As of this writing, according to FlightAware,
- Delta has 88 cancelled flights and experienced 177 delayed flights (this compares to 13 cancels and 51 delays at United, 13 cancels and 34 delays at Southwest, and 7 cancels and 105 delays at American)
- Delta has already cancelled 192 flights for Thursday or 13% of their schedule (this compares to 5 at United, and 1 each at American and Southwest)
Almost all of the cancellations appear to be either Boeing 737s or Airbus narrowbody flights, though of course those are the bulk of what Delta is scheduled to fly currently.
Delta more than any other U.S. airline has prided itself – and sold itself – on reliability. They’ve gone over a month at a time without a mainline flight cancellation, and hit 200 days in a year without a mainline cancellation. The day before Thanksgiving would traditionally be a ‘no cancel’ day where the airline would go to tremendous lengths (including 20 hour flight ‘delays’ with different crew and aircraft) doing anything possible to avoid classifying a flight as cancelled. That didn’t work this year.
According to a Delta spokesperson,
Delta teams are working diligently to prevent flight cancellations this week. A number of factors have pressured our ability to timely staff several dozen scheduled flights on Wednesday. We apologize for any inconvenience this may cause our customers.

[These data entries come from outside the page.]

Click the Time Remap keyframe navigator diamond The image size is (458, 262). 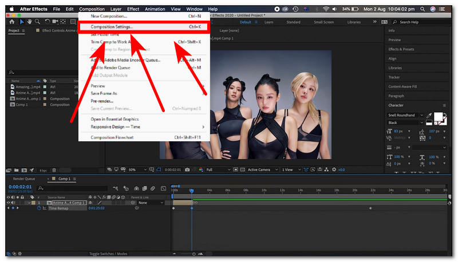coord(12,208)
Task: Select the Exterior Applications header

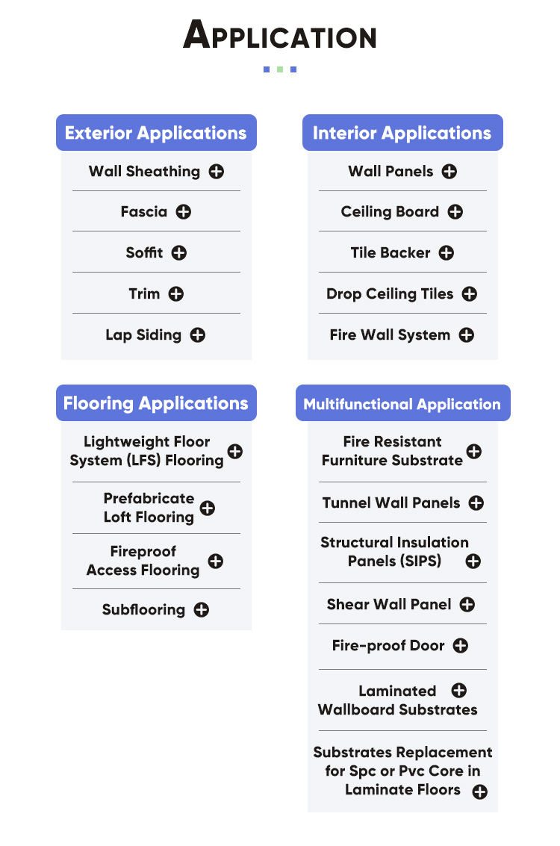Action: (156, 133)
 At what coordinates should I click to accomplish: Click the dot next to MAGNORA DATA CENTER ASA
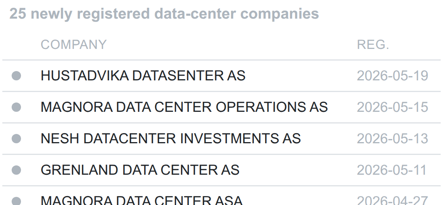click(16, 201)
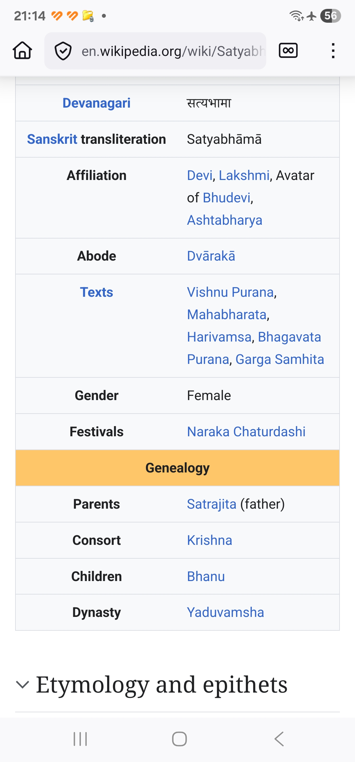Collapse the Etymology and epithets section

tap(22, 685)
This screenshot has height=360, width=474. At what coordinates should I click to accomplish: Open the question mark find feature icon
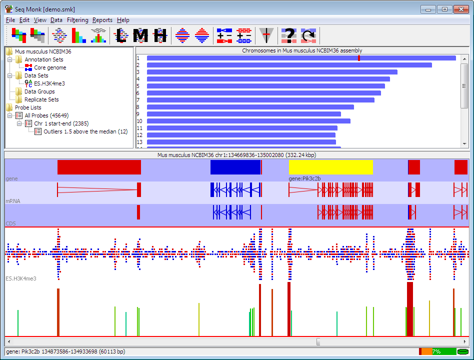[x=289, y=36]
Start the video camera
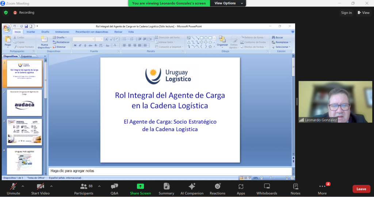The height and width of the screenshot is (197, 374). click(x=40, y=189)
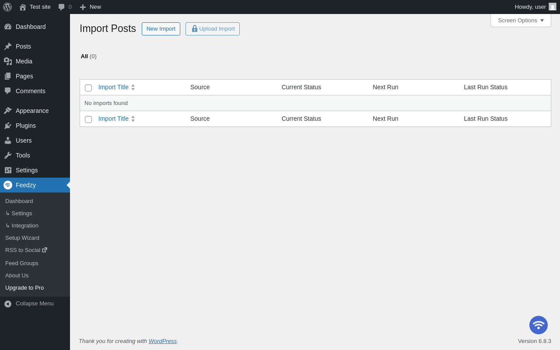Open Feed Groups submenu item
560x350 pixels.
click(22, 263)
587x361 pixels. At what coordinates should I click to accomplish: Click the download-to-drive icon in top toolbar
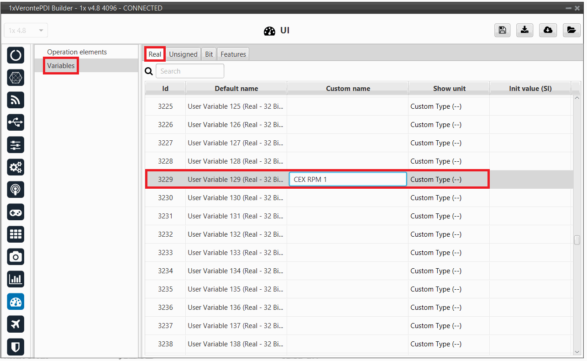click(x=525, y=30)
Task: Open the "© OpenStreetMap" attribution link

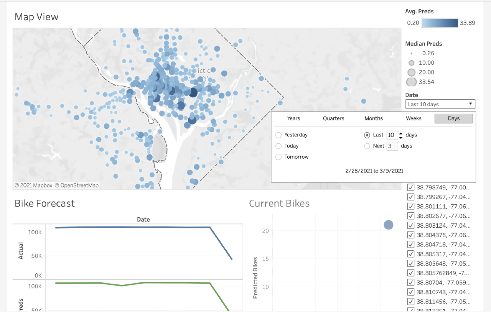Action: coord(76,185)
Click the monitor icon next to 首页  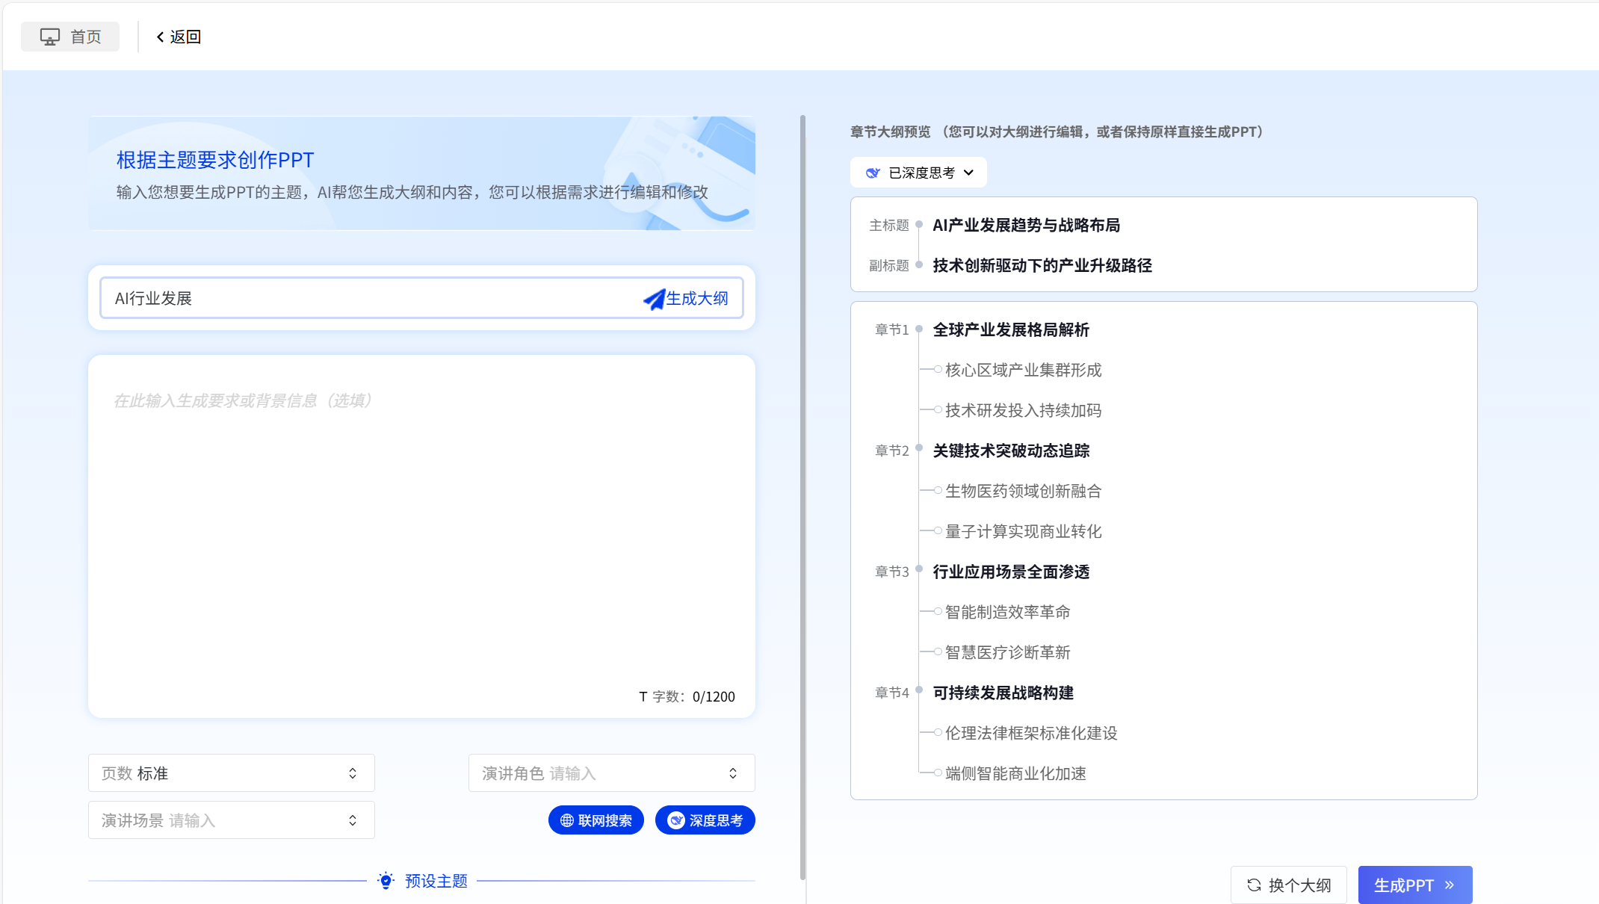(x=49, y=36)
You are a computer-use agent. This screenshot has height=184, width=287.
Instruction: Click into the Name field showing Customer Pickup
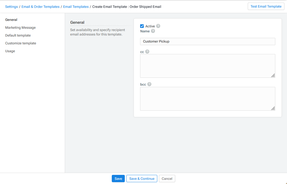click(207, 41)
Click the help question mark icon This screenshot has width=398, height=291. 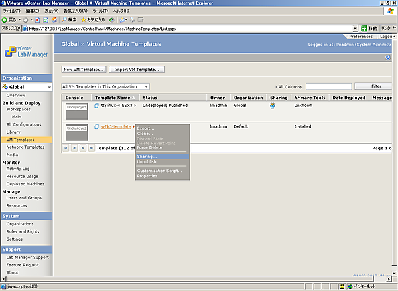click(388, 58)
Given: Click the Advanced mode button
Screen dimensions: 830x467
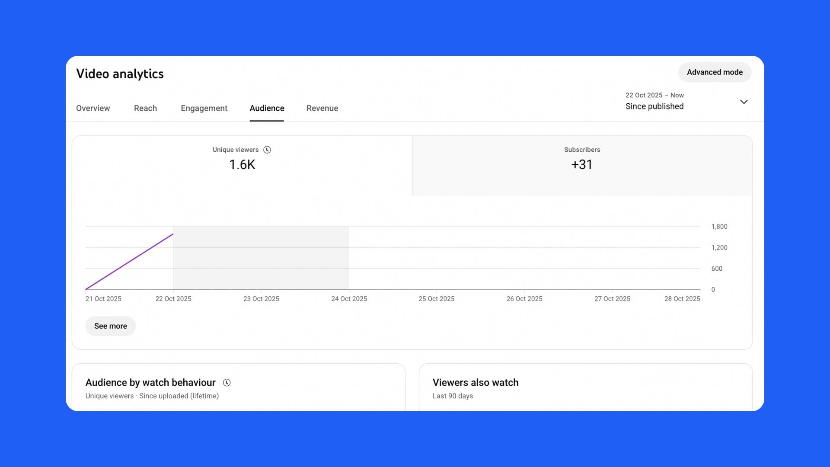Looking at the screenshot, I should click(x=715, y=72).

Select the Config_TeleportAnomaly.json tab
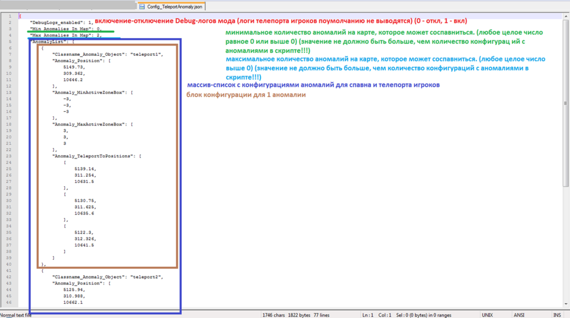171,6
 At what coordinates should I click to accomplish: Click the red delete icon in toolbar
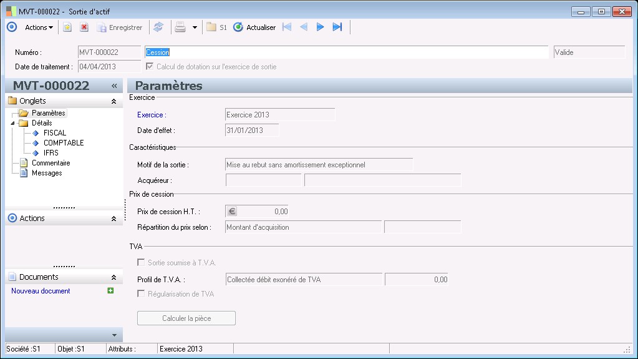84,27
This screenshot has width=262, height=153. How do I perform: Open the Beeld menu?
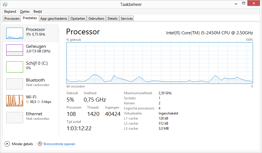(x=37, y=12)
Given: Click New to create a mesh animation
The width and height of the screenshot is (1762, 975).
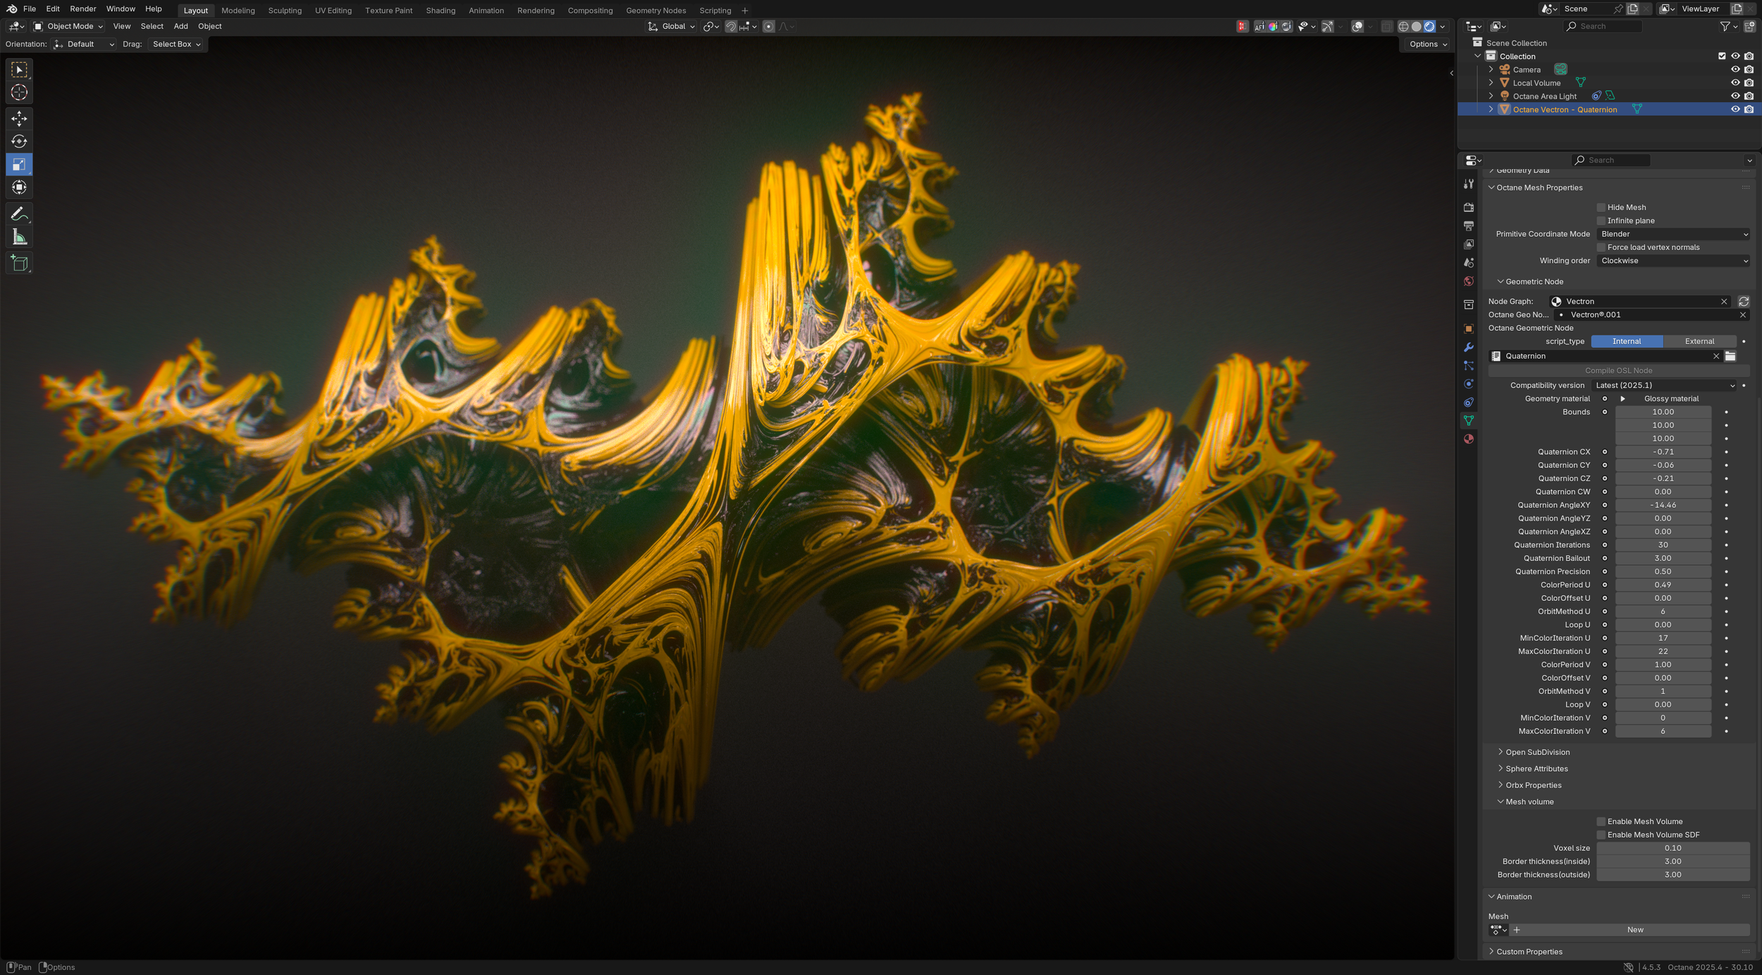Looking at the screenshot, I should [1636, 929].
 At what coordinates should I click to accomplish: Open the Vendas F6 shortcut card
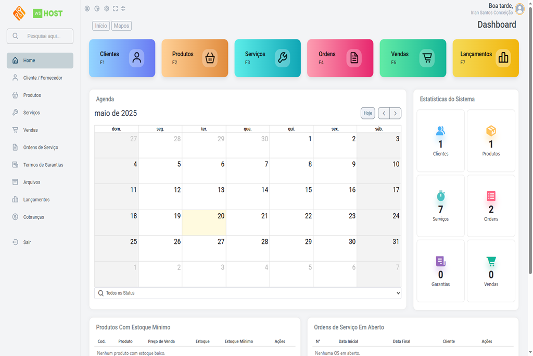click(413, 58)
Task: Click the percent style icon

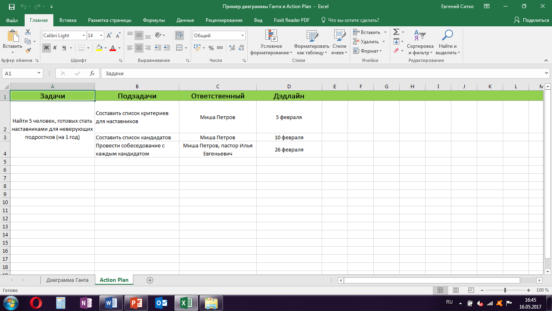Action: tap(211, 48)
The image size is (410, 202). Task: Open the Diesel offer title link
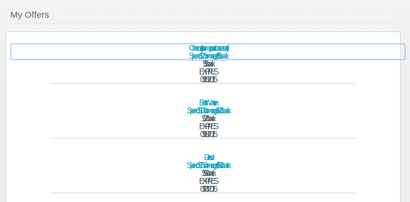(x=209, y=158)
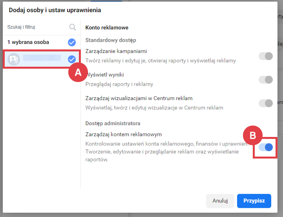Viewport: 283px width, 217px height.
Task: Click the "Wyświetl wyniki" permission label
Action: click(x=104, y=75)
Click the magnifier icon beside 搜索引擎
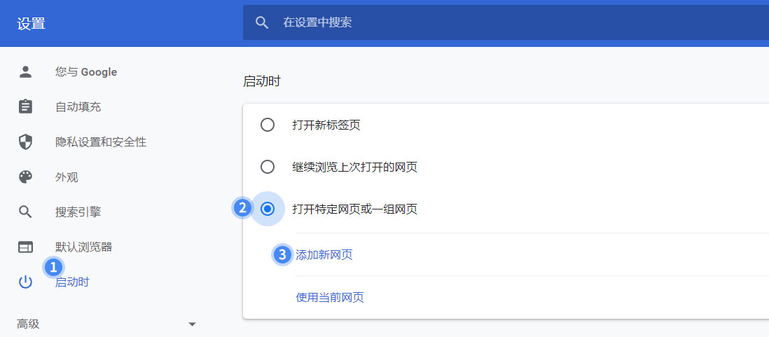This screenshot has width=769, height=337. pos(25,212)
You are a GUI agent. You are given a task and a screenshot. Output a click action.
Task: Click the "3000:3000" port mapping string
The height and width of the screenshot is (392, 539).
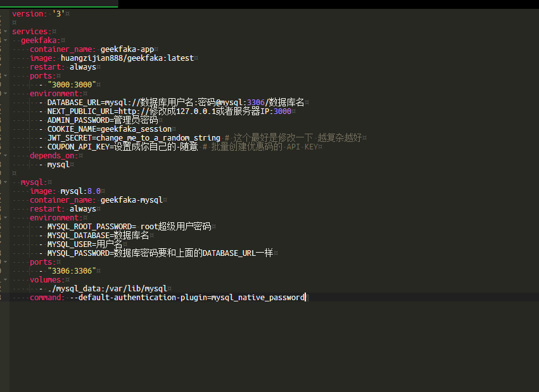click(x=71, y=85)
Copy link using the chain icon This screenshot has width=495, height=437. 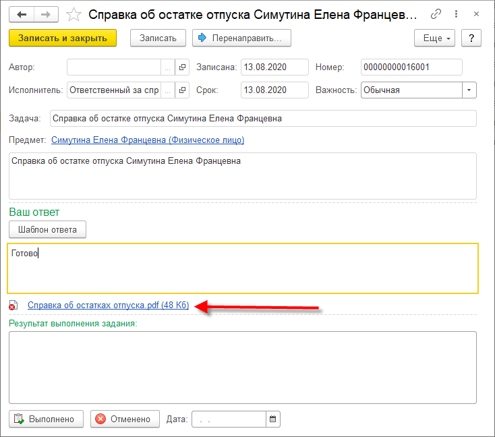coord(436,13)
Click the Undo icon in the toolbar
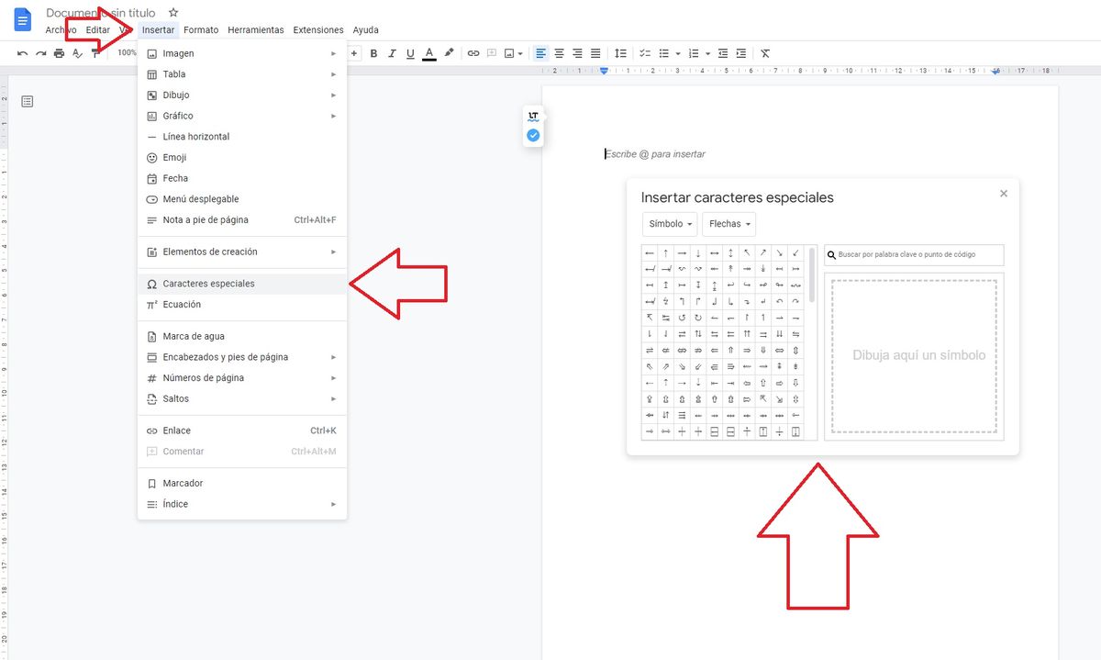The width and height of the screenshot is (1101, 660). coord(22,52)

If a flight is canceled or significantly rescheduled by Delta, customers are proactively contacted with new flight details and have the options of adjusting their new booking, receiving eCredit for future travel or seeking a refund. The vast majority of customers are being rebooked for a flight during the same travel day.
Delta is committed to keeping middle seats blocked through March 30, 2021 and giving customers a multi-layered, comprehensive safe and clean experience as part of the Delta CareStandard
I understand that Delta added several flights for the Thanksgiving holiday in October, after November’s schedule had been ‘put out to bid’ by crews. These “open time” flights need to either be picked up by employees wanting more hours, or by those scheduled to work reserve. Why this created more of a problem than in normal times is something I’m trying to work through.